**OBJECTIVE**
Please arrange all of the data below as a numbered list, leaving out any blank lines.

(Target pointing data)
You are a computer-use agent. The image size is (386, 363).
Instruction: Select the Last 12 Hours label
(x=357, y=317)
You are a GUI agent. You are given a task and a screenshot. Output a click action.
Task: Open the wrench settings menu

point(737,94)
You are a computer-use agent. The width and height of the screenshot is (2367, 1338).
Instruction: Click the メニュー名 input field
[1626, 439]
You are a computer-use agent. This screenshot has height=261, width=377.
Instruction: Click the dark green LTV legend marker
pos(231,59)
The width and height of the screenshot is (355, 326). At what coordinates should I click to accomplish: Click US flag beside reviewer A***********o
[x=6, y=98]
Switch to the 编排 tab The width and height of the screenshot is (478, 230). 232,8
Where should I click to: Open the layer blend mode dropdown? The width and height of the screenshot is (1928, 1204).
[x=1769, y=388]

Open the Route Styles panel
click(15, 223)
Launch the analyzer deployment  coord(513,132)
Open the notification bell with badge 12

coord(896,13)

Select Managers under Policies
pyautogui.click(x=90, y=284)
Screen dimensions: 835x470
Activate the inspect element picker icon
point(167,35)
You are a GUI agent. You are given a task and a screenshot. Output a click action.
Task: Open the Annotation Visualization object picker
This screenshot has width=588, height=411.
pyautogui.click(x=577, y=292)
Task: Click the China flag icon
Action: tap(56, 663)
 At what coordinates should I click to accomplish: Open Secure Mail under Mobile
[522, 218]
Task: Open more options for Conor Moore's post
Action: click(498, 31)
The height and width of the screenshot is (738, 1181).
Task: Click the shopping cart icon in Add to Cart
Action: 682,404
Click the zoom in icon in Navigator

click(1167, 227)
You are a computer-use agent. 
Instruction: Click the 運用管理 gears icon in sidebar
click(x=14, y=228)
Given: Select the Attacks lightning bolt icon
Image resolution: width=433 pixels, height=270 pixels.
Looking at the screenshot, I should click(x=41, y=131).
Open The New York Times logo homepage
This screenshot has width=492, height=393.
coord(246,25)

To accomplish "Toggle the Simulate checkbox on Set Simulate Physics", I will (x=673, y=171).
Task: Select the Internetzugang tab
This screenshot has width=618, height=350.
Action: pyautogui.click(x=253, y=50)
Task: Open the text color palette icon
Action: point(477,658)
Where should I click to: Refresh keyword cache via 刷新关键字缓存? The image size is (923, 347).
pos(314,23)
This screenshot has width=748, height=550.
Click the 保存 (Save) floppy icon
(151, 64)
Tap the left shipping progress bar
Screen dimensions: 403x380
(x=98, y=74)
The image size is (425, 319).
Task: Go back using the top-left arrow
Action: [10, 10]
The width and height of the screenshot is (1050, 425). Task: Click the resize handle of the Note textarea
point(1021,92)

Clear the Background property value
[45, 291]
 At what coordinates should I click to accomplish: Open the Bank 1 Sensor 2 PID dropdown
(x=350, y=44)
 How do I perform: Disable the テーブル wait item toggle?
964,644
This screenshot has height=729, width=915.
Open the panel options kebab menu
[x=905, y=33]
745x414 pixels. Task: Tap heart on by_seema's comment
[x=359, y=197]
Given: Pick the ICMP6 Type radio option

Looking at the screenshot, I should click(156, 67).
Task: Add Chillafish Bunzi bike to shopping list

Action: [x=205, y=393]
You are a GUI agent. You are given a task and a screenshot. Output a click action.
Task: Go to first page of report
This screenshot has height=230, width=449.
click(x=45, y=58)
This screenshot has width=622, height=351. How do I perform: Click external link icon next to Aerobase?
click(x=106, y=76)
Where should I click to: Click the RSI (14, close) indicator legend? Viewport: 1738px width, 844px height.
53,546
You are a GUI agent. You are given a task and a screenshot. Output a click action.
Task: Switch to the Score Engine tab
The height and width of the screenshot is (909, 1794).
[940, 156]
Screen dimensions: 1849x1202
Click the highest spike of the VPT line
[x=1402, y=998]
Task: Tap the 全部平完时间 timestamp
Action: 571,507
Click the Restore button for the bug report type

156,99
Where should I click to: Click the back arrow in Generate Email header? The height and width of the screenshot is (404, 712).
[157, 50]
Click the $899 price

**EXERCISE ANSWER**
1. You are a computer-use agent. The image size is (386, 363).
2. Instruction: Select the Last 12 Hours label
3. (x=357, y=317)
4. You are a GUI agent. You are given a task and a screenshot. Output a click action.
5. Task: Open the wrench settings menu
6. point(737,94)
7. You are a computer-use agent. The width and height of the screenshot is (2367, 1338).
8. Instruction: Click the メニュー名 input field
9. [1626, 439]
10. You are a computer-use agent. This screenshot has height=261, width=377.
11. Instruction: Click the dark green LTV legend marker
12. pos(231,59)
13. The width and height of the screenshot is (355, 326). At what coordinates should I click to accomplish: Click US flag beside reviewer A***********o
14. [x=6, y=98]
15. Switch to the 编排 tab The width and height of the screenshot is (478, 230). 232,8
16. Where should I click to: Open the layer blend mode dropdown? The width and height of the screenshot is (1928, 1204).
17. [x=1769, y=388]
18. Open the Route Styles panel
19. click(15, 223)
20. Launch the analyzer deployment  coord(513,132)
21. Open the notification bell with badge 12
22. coord(896,13)
23. Select Managers under Policies
24. pyautogui.click(x=90, y=284)
25. Screen dimensions: 835x470
26. Activate the inspect element picker icon
27. point(167,35)
28. You are a GUI agent. You are given a task and a screenshot. Output a click action.
29. Task: Open the Annotation Visualization object picker
30. This screenshot has width=588, height=411.
31. pyautogui.click(x=577, y=292)
32. Task: Click the China flag icon
33. Action: tap(56, 663)
34.  At what coordinates should I click to accomplish: Open Secure Mail under Mobile
35. [522, 218]
36. Task: Open more options for Conor Moore's post
37. Action: click(498, 31)
38. The height and width of the screenshot is (738, 1181).
39. Task: Click the shopping cart icon in Add to Cart
40. Action: 682,404
41. Click the zoom in icon in Navigator
42. click(1167, 227)
43. You are a computer-use agent. 
44. Instruction: Click the 運用管理 gears icon in sidebar
45. click(x=14, y=228)
46. Given: Select the Attacks lightning bolt icon
47. Image resolution: width=433 pixels, height=270 pixels.
48. Looking at the screenshot, I should click(x=41, y=131).
49. Open The New York Times logo homepage
50. This screenshot has width=492, height=393.
51. coord(246,25)
52. To accomplish "Toggle the Simulate checkbox on Set Simulate Physics", I will (x=673, y=171).
53. Task: Select the Internetzugang tab
54. This screenshot has width=618, height=350.
55. Action: pyautogui.click(x=253, y=50)
56. Task: Open the text color palette icon
57. Action: point(477,658)
58. Where should I click to: Refresh keyword cache via 刷新关键字缓存? The image size is (923, 347).
59. pos(314,23)
60. This screenshot has width=748, height=550.
61. Click the 保存 (Save) floppy icon
62. (151, 64)
63. Tap the left shipping progress bar
64. Screen dimensions: 403x380
65. (x=98, y=74)
66. The image size is (425, 319).
67. Task: Go back using the top-left arrow
68. Action: [10, 10]
69. The width and height of the screenshot is (1050, 425). Task: Click the resize handle of the Note textarea
70. point(1021,92)
71. Clear the Background property value
72. [45, 291]
73.  At what coordinates should I click to accomplish: Open the Bank 1 Sensor 2 PID dropdown
74. (x=350, y=44)
75.  How do I perform: Disable the テーブル wait item toggle?
76. 964,644
77. This screenshot has height=729, width=915.
78. Open the panel options kebab menu
79. [x=905, y=33]
80. 745x414 pixels. Task: Tap heart on by_seema's comment
81. [x=359, y=197]
82. Given: Pick the ICMP6 Type radio option
83. Looking at the screenshot, I should click(156, 67).
84. Task: Add Chillafish Bunzi bike to shopping list
85. Action: [x=205, y=393]
86. You are a GUI agent. You are given a task and a screenshot. Output a click action.
87. Task: Go to first page of report
88. This screenshot has height=230, width=449.
89. click(x=45, y=58)
90. This screenshot has width=622, height=351. How do I perform: Click external link icon next to Aerobase?
91. click(x=106, y=76)
92. Where should I click to: Click the RSI (14, close) indicator legend? Viewport: 1738px width, 844px height.
93. 53,546
94. You are a GUI agent. You are given a task and a screenshot. Output a click action.
95. Task: Switch to the Score Engine tab
96. The height and width of the screenshot is (909, 1794).
97. [940, 156]
98. Screen dimensions: 1849x1202
99. Click the highest spike of the VPT line
100. [x=1402, y=998]
101. Task: Tap the 全部平完时间 timestamp
102. Action: 571,507
103. Click the Restore button for the bug report type
104. 156,99
105. Where should I click to: Click the back arrow in Generate Email header? The height and width of the screenshot is (404, 712).
106. [157, 50]
107. Click the $899 price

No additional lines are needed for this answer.